Dort angekommen, erweist sich das klassische Frage-Antwort-Muster als ungeeignet: Nur im freien Reden erzählen sie ihre Erfahrungen, geben eigene Urteile preis und berichten von ihrem Leben, an diesem Ort und außerhalb. Und so verzichtet Peter Handke auf das Mitschreiben, besucht die Menschen zu Hause oder im Kneipen-Container »Rambouillet«.

Nach der Rückkehr verfaßt Peter Handke eine Nachschrift seines einwöchigen Aufenthalts in der Enklave. Zum ersten Mal liegt damit ein journalistisch-literarisches Porträt der Menschen und der Lebensbedingungen in einer serbischen Enklave im unabhängigen Kosovo vor, ein eindringliches, lebhaftes, zwischen Resignation und Hoffnung sich aufspannendes Panorama von Velika Hoca. Und wie es um die Kuckucke dort und in ganz Mitteleuropa bestellt ist - auch das erklärt diese Nachschrift.
Autorenporträt
Peter Handke wird am 6. Dezember 1942 in Griffen (Kärnten) geboren. Die Familie mütterlicherseits gehört zur slowenischen Minderheit in Österreich; der Vater, ein Deutscher, war in Folge des Zweiten Weltkriegs nach Kärnten gekommen. Zwischen 1954 und 1959 besucht Handke das Gymnasium in Tanzenberg (Kärnten) und das dazugehörige Internat. Nach dem Abitur im Jahr 1961 studiert er in Graz Jura. Im März 1966, Peter Handke hat sein Studium vor der letzten und abschließenden Prüfung abgebrochen, erscheint sein erster Roman Die Hornissen. Im selben Jahr 1966 erfolgt die Inszenierung seines inzwischen legendären Theaterstücks Publikumsbeschimpfung in Frankfurt am Main in der Regie von Claus Peymann.

Seitdem hat er mehr als dreißig Erzählungen und Prosawerke verfasst, erinnert sei an: Die Angst des Tormanns beim Elfmeter (1970), Wunschloses Unglück (1972), Der kurze Brief zum langen Abschied (1972), Die linkshändige Frau (1976), Das Gewicht der Welt (1977), Langsame Heimkehr (1979), Die Lehre der Sainte-Victoire (1980), Der Chinese des Schmerzes (1983), Die Wiederholung (1986), Versuch über die Müdigkeit (1989), Versuch über die Jukebox (1990), Versuch über den geglückten Tag (1991), Mein Jahr in der Niemandsbucht (1994), Der Bildverlust (2002), Die Morawische Nacht (2008), Der Große Fall (2011), Versuch über den Stillen Ort (2012), Versuch über den Pilznarren (2013).

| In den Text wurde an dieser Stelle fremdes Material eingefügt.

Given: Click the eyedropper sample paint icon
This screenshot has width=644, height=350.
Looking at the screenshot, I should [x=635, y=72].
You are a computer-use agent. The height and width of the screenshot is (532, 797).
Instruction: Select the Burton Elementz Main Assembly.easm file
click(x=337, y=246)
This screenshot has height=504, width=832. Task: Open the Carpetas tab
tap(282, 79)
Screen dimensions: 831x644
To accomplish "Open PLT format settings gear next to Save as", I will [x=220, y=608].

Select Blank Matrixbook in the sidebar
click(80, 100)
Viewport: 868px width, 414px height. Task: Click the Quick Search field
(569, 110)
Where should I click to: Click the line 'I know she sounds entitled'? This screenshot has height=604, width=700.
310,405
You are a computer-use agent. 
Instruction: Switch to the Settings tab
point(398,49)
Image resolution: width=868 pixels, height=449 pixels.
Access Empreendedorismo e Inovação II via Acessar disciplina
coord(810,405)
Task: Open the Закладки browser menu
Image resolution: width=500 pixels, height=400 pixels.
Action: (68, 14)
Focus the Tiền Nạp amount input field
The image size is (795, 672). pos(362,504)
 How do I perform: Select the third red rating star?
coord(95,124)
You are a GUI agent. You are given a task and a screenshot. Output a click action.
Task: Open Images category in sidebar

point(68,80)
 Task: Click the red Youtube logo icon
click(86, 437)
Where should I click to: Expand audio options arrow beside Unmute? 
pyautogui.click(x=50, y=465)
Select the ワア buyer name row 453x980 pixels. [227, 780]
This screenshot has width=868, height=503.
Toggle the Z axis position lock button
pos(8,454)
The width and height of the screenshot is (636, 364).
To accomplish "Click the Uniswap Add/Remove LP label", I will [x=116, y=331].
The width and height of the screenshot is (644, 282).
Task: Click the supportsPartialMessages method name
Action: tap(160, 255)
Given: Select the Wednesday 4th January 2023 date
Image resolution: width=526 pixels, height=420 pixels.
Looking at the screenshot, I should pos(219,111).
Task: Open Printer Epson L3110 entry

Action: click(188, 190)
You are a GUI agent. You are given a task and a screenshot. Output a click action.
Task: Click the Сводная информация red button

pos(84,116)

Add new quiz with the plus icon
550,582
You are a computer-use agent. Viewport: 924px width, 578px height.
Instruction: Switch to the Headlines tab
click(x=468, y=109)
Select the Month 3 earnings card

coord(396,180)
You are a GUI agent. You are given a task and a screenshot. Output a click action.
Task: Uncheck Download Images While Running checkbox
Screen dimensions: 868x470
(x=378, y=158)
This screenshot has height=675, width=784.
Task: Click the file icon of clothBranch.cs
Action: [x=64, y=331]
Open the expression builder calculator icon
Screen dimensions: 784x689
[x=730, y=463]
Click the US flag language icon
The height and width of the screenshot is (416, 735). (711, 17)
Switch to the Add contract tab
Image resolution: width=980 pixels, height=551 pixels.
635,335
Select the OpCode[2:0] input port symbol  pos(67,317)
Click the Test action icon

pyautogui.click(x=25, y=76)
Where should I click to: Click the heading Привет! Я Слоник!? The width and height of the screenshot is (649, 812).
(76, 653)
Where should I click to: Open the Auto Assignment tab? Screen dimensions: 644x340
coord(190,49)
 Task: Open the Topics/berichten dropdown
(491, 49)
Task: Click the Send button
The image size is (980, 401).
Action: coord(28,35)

Auf die Publikumsbeschimpfung 1966 folgt 1968, ebenfalls in Frankfurt am Main uraufgeführt, Kaspar. Von hier spannt sich der Bogen weiter über Der Ritt über den Bodensee 1971), Die Unvernünftigen sterben aus (1974), Über die Dörfer (1981), Das Spiel vom Fragen oder Die Reise zum sonoren Land (1990), Die Stunde da wir nichts voneinander wußten (1992), über den Untertagblues (2004) und Bis daß der Tag euch scheidet (2009) über das dramatische Epos Immer noch Sturm (2011) bis zum Sommerdialog Die schönen Tage von Aranjuez (2012) zu Die Unschuldigen, ich und die Unbekannte am Rand der Landstraße (2016).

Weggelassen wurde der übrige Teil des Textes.